▸ **To do**: Write the next part of the comment thread below on curiosity, compassion, and love, picking up after its final comment.

▸ **Passage provided**:
--- Start ---

Sounds about right, Bill. I like to say that a statement invites judgement, but a question invites engagement. I bet curiosity serves you well in your industry.
yes Dan – a question shows your value their opinion / experience / knowledge and that you are open to considering different views
I’ve been working on teaching my kids the difference between talking TO someone and talking AT someone.
Blabbermouths talk AT someone, anyone, who will sit still and listen. It could be a wall with a face on it, and they’d yammer on.
Conversationalists talk TO people. They empathize and encourage and ask those digging questions. Conversationalists are interested in the person they’re speaking to.
It’s less about “curiosity” I think and more about “compassion”.
Thanks Tad. Interesting that you bring compassion to this topic. You might add words like respect, humility, and openness as well. Thanks for expanding the topic.
I like your discerning b/t curiousity/compassion … perhaps there is is spectrum (if not of nature, then of human nature) stemming from the personal to collective (I … Other … Us):
Curiousity … passion … compassion … empathy … unity … integrity?
“Fall in love …” Good advice, across any discipline.
“For in truth, great love is borne of great knowledge of the thing being loved.”
Leonardo da Vinci, first master of the (artistic AND scientific) Renaissance and curator of (present and past) experience over (prophetic, future) revelation.
Perhaps practicing curiousity (knowledge for its own sake?) is little different than the art of loving … a way of living. Da Vinci’s observations (and imagination) was centuries ahead science and technology, but his humility – his love of life and nature – was well known:
“Though human ingenuity [his own included] … uses different instruments for the same end, it will never discover an invention more beautiful, easier, or more economical than nature’s, because in her inventions nothing is wanting and nothing is superfluous.”
Or, as Coleridge put it (centuries later, and refering to human device),
“Nothing can permanently please,
which does not contain in itself
the reason it is so
and NOT otherwise.”
Admittedly, Da Vinci rarely finished anything (of present value to his clients), and Coleridge was a hopeless Romantic (nature had a future value as a partner, not a slave), but they both sought an integrity to things (both artifice and cosmic) that could well inform the human condition at present (still not much evolved from the past).
Curiousity is naturally loving, we just need to let it be, and not bend it to our will (or ideology, for that matter). Kids say the darndest things, if you listen closely, and help them grow.
Thanks Rurbane. Props for bringing your perspective. What came to mind as I read your insights was how we are curious about the things we love. When someone loves skying, hunting, or beekeeping, they are passionate to learn more.
So which comes first, love or curiosity? Or as you suggest, they are twins that arrive at nearly the same time.
I’d have to say everything good comes of curiousity first … then fascination… then love when the fascination is requited/ engaged in your curiousity.

--- End ---

Saved data entries:
--- Start ---

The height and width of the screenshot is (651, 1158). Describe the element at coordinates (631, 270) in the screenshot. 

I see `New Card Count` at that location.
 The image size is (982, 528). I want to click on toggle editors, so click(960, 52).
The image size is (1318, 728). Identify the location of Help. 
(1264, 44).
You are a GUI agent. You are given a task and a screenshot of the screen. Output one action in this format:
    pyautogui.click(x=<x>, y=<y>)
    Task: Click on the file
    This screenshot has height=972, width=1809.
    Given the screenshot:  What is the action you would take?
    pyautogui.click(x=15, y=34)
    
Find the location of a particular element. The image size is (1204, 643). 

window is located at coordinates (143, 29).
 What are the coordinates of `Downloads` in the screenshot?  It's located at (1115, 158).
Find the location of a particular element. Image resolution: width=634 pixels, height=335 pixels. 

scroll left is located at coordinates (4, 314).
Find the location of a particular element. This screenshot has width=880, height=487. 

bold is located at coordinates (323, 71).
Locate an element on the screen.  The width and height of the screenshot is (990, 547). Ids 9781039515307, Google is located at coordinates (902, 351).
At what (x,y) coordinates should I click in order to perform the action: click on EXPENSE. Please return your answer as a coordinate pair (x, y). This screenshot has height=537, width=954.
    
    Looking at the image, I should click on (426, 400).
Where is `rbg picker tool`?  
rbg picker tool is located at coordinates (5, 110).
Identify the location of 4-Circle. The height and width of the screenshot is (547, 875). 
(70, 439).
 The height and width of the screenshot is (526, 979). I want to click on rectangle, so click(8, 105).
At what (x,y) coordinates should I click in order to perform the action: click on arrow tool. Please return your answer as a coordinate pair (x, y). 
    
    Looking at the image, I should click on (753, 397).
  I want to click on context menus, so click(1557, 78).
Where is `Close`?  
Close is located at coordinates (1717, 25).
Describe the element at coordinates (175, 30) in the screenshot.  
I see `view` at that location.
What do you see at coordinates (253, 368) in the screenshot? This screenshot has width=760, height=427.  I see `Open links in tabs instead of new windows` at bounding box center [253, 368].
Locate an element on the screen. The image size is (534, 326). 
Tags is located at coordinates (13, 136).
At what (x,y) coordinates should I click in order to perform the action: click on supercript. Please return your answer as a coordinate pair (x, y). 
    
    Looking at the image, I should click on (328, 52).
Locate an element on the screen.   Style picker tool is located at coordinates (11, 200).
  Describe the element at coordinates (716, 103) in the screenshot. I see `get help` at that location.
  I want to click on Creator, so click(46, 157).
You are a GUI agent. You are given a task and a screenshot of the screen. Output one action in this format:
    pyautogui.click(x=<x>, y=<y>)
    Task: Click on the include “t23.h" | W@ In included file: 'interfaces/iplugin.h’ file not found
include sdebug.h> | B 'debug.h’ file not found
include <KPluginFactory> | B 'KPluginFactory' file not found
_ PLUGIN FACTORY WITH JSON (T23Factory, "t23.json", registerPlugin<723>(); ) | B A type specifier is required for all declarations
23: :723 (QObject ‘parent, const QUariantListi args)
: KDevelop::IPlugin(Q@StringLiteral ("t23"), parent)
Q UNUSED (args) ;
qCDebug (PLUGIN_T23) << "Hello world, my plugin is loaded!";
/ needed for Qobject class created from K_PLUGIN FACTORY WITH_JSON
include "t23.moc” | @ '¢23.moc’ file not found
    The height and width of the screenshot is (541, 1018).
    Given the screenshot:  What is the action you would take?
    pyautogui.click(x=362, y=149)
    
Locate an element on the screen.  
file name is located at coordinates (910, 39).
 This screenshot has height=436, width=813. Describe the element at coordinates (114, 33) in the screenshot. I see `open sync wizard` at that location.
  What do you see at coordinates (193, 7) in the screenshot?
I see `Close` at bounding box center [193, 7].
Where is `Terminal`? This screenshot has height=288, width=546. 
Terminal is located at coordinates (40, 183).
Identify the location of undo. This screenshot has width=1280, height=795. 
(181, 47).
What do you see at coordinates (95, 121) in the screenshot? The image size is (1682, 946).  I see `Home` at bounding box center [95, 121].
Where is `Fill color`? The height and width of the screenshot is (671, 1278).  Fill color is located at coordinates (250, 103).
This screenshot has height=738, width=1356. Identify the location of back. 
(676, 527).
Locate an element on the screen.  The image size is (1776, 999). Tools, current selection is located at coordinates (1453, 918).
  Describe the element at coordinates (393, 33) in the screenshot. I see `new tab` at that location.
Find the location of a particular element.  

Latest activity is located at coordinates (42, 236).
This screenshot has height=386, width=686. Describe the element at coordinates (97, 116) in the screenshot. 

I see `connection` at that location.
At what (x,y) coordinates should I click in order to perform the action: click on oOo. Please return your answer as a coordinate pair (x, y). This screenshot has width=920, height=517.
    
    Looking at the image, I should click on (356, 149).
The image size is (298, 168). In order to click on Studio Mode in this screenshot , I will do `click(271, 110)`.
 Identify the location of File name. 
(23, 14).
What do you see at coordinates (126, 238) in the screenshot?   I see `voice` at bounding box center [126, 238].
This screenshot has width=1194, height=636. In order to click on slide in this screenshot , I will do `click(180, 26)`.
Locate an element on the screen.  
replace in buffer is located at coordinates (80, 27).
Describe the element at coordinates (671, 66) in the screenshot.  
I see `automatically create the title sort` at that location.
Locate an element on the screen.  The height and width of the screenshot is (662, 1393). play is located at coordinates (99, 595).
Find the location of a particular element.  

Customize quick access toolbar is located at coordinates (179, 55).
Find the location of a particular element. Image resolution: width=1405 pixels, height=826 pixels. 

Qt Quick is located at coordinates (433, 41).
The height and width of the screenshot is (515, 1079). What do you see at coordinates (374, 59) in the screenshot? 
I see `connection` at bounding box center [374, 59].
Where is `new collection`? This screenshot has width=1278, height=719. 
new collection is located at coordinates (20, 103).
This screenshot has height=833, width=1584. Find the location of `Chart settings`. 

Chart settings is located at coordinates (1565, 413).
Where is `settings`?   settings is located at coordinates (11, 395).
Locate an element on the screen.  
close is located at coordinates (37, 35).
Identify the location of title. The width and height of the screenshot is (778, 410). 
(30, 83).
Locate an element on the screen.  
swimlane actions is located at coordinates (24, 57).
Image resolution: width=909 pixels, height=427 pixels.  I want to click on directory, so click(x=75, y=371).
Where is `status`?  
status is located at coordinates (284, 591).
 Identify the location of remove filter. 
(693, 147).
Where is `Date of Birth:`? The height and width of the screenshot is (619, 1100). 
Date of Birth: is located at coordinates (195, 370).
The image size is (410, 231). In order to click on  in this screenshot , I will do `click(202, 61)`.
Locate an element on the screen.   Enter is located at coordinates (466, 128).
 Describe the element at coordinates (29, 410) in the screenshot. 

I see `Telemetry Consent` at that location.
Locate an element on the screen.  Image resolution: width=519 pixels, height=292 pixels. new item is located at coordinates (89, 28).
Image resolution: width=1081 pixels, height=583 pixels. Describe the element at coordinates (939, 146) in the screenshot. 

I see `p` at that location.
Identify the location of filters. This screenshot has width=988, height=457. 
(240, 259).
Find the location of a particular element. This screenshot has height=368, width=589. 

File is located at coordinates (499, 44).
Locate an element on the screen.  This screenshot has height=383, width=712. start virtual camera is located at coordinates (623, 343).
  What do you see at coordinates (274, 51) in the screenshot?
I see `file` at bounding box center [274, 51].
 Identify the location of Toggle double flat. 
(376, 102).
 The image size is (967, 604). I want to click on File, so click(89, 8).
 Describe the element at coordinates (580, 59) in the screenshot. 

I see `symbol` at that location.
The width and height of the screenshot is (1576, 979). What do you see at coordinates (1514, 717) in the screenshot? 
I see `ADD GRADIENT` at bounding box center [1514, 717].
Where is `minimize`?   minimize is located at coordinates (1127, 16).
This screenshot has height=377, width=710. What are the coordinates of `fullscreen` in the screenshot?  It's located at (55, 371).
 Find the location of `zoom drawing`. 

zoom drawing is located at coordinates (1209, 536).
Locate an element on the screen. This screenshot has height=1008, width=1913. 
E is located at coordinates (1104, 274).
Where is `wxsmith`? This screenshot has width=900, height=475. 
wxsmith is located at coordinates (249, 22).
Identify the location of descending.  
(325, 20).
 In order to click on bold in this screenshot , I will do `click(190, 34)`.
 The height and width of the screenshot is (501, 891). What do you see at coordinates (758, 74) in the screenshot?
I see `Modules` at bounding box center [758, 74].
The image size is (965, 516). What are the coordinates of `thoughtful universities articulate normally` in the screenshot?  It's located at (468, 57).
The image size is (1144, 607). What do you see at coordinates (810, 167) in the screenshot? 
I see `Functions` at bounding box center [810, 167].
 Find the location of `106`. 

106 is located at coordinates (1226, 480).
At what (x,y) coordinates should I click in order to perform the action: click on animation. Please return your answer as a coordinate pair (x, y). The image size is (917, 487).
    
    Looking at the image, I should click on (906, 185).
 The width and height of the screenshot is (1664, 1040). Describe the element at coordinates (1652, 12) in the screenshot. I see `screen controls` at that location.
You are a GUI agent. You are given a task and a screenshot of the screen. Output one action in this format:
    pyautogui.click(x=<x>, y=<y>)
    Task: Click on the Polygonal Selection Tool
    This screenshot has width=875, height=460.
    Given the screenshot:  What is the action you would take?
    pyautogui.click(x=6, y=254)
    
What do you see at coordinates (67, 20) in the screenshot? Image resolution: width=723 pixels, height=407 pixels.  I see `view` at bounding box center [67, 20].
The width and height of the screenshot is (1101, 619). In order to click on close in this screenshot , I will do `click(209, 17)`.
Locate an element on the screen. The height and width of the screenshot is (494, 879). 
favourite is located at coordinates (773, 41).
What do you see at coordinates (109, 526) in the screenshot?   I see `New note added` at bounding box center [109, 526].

--- End ---

▸ **Answer to this task**:
I enjoyed this post and your thoughts so much Rurbane- I would disagree though, I believe because love is a choice that love comes first and curiosity is a clear measurement that you, the leader, chose to invest in a person- thereby showing love. It reasons that an investment in a person is out of love, not tied to the romantic kind but a value system that says I choose to steward another persons thoughts and emotions. Thank you for making me think so intentionally this morning!
Point well taken, Deanna … perhaps love and curiousity (deltas gravitate toward one another?) are a chicken and egg dilemma … which came first?
Judging by other comments here, my instinctual bias to curiousity being first in empathetic development is clear … having witnessed intimately the development of my own offspring.
I believe in being curious, as it opens ones mind to limitless possibilities. Like Dan said, asking questions is important, as they shape our lives.
Thanks Gerry. Curiosity and possibility seem to go hand in hand. The greater our curiosity…the greater the possibility. I suppose we must include something about a commitment to actually DO something. 🙂
Dan, please define “blabbermouths”
I know you asked Dan for his definition of blabbermouth — but I’d like to weigh in. To me, a blabbermouth is the person who ‘sucks the air out of the room’. They are not interested in a dialogue or exchange or ideas, but merely want to impart their take on a topic – whether pro or con, or even explaining why they have no opinion on it. (I have actually seen that one!). I’d say the most defining feature of the blabbermouth is that they neither solicit nor receive anything from the audience. They are self-contained.
Mary Ellen I would generally agree, yet I always find myself wondering why a blabbermouth does so. Perhaps it is the curiosity of human nature and drivers of behaviour or, as Rurbane insinuated, the love of team and people. It never ceases to amaze me that when I let go of presumption and instead enquire and explore the reality – often from another perspective – it opens my eyes to another driver of behaviour.
Too often the act of blabbering is really a defensive stance on being insular, fear of not being heard, a conscious act to try and contribute regardless, a desire to be respected, or many other root causes.
I wonder – if we use curiosity to engage a blabbermouth about the topic being discussed – will they remain a blabbermouth or revert to conscious two way interaction with the expected transference of ideas, perspective, insight and ideas.
Of course someone may just shut down and not respond when questioned – which indicates other root causes …. and so on.
Love the discussion.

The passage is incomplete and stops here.